I thought it would be cool to share them with all of you! Who knows, maybe you guys will find these questions as interesting as I do and use them as conversation starters at your next holiday gathering.

Also, I love reading the comments that you all post on my blog! For this specific post, if you would like to share your answers to one (or more) of these questions, please do so in the comments section.

Without further ado, the questions are:
1. If you could make a 30 second speech to the entire world, what would you say?
2. If you were going to die at midnight, what would you be doing at 11:45 p.m.?
3. How do you really KNOW anything for sure?
4. If you had all the money in the world but still had to have some kind of job, what would you choose to do?
5. When you’re 90 years old, what will matter most to you?
6. What do you regret most so far in life?
7. How can you apply the lesson you learned from that regret to your life TODAY?
8. What would you change if you were told with 100% certainty that God does not exist? Or, if you don’t believe in God, that he does exist?
9. If you lost everything tomorrow, whose arms would you run to? Does that person know how much they mean to you?

**Dataset items**

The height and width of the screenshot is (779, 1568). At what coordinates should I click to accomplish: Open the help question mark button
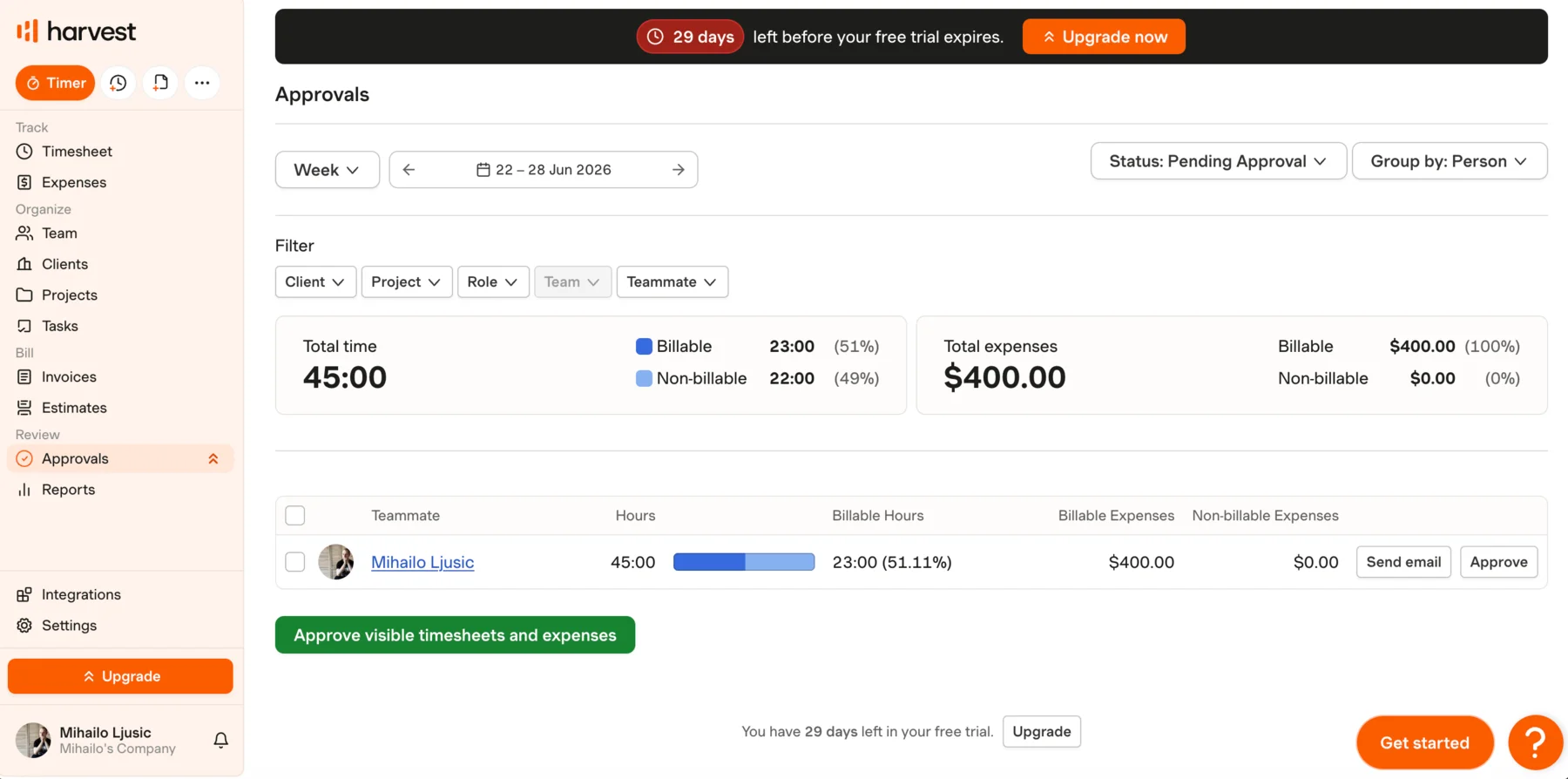pos(1536,742)
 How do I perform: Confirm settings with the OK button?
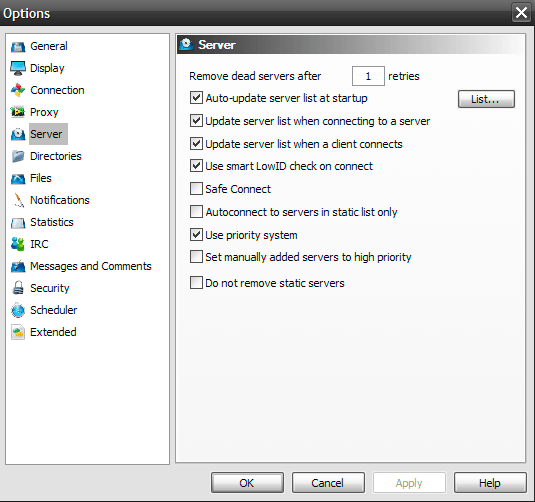247,483
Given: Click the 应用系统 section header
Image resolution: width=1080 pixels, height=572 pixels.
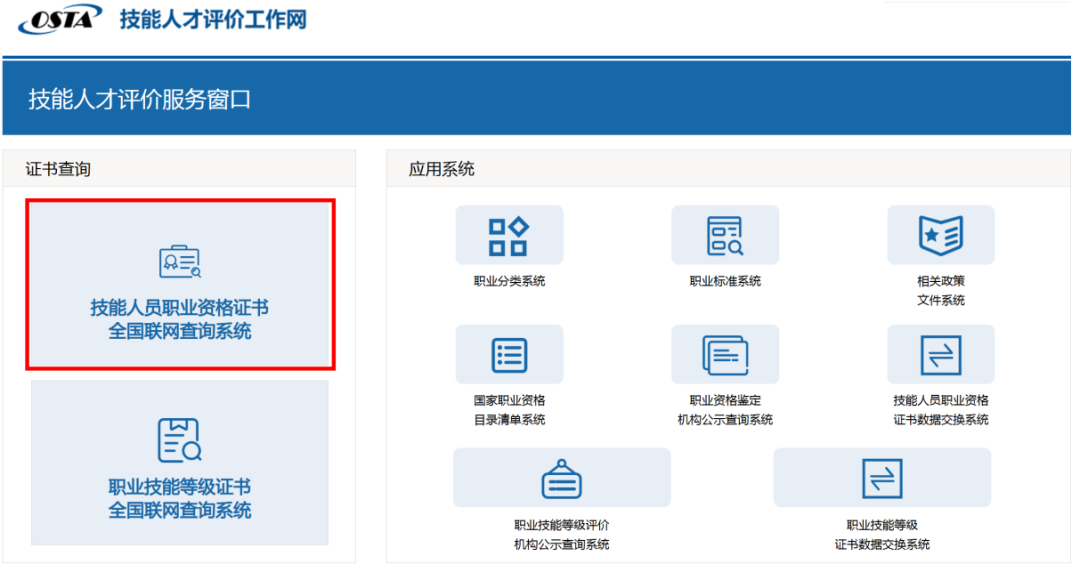Looking at the screenshot, I should [x=441, y=169].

**ACTIVITY A**
Translate this sentence from the blog post about conversation-starter questions into Spanish: "Also, I love reading the comments that you all post on my blog!"
**ACTIVITY B**
Resume the blog post about conversation-starter questions, picking up after its final line.

**TASK ANSWER A**
¡Además, me encanta leer los comentarios que todos ustedes publican en mi blog!

**TASK ANSWER B**
10. Do you fear death? If so do you have a good reason?
11. What would you change if you knew you were NEVER going to die?
12. If you were at heaven’s gate and God asked you, “why should I let you in?,” what would you say?
13. When will you be good enough for you? Is there some breaking point where you will accept everything about yourself?
14. Is the country you live in really the best fit for you?
15. What would people say about you at your funeral?
16. What small thing could you do to make someone’s day better?
17. If you believe in God, would your relationship with God change at all if you were told with 100% certainty that he was actually a she?
18. What do you believe stands between you and complete happiness?